**WHAT IS BEING ASKED:**
List every line of the listing that contains the string "click". Case counts.

───

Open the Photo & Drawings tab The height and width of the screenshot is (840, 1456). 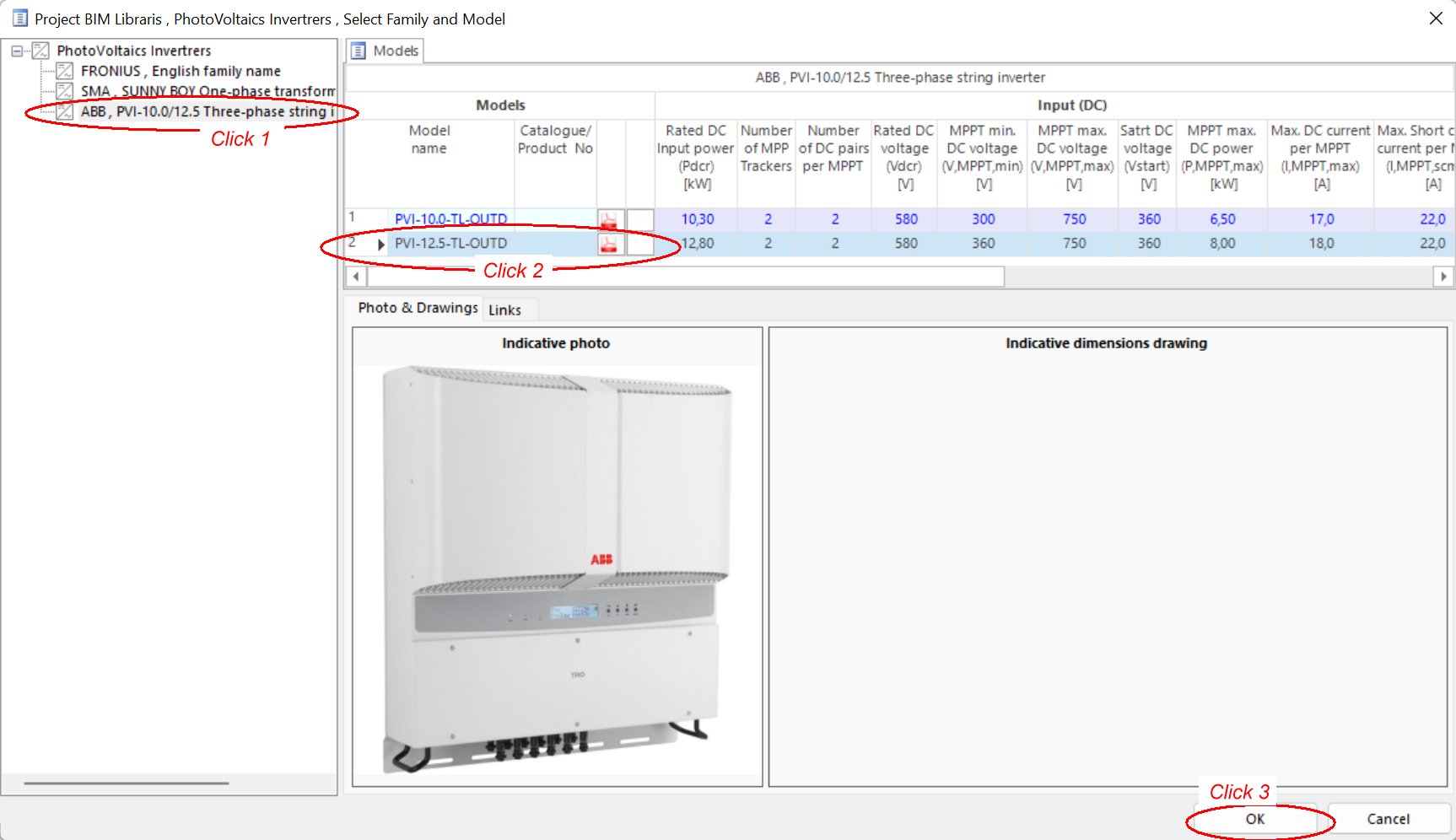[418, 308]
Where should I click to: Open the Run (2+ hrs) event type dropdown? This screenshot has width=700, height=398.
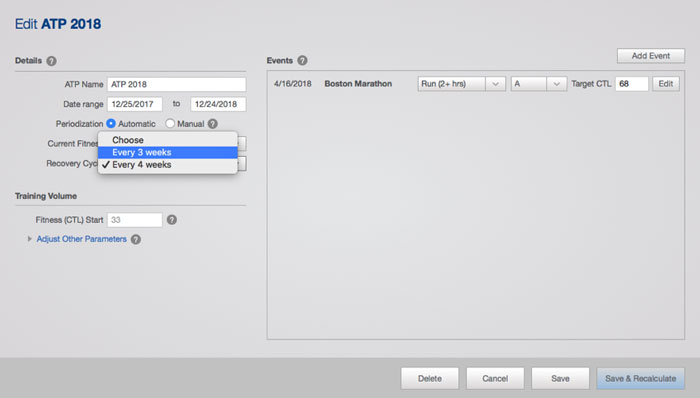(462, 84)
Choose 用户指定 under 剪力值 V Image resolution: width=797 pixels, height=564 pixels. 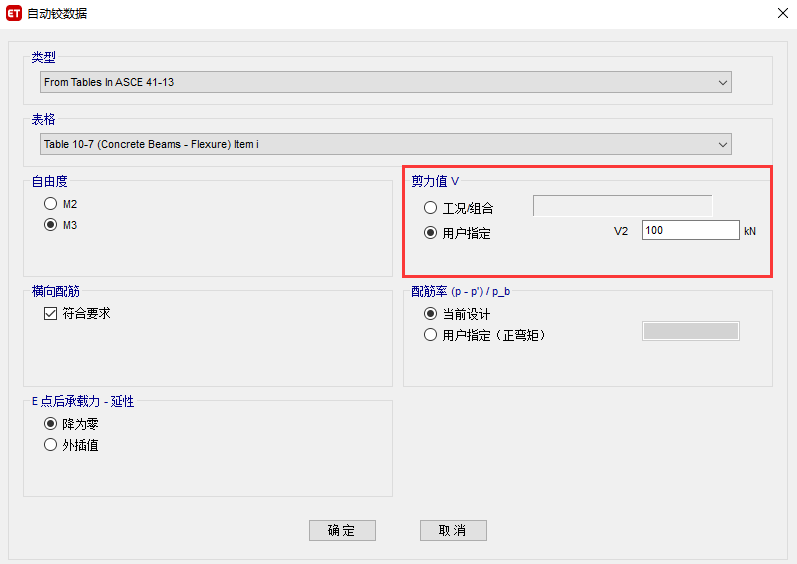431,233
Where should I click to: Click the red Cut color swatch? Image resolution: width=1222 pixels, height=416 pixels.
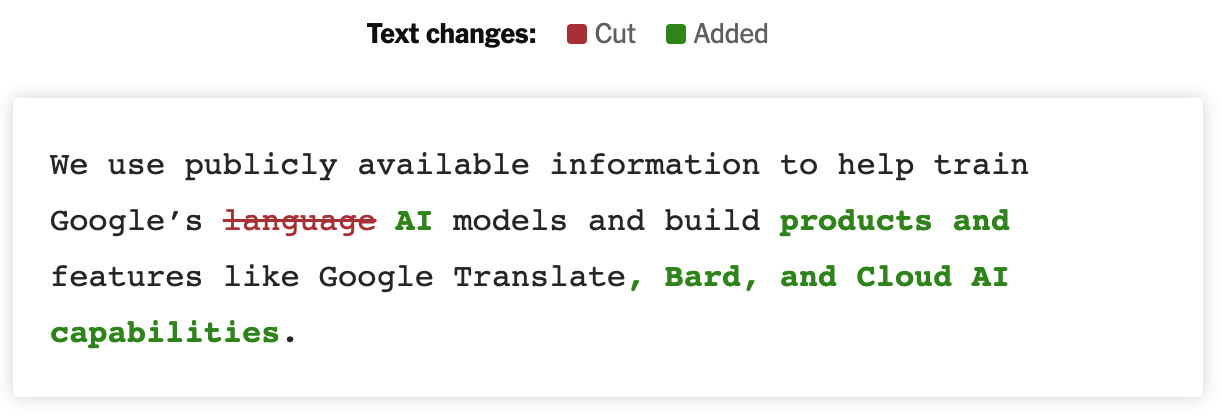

───

**EXERCISE ANSWER:**
Where should I click to: Open the Run (2+ hrs) event type dropdown? This screenshot has width=700, height=398.
Where should I click to: Click the red Cut color swatch? Image resolution: width=1222 pixels, height=416 pixels.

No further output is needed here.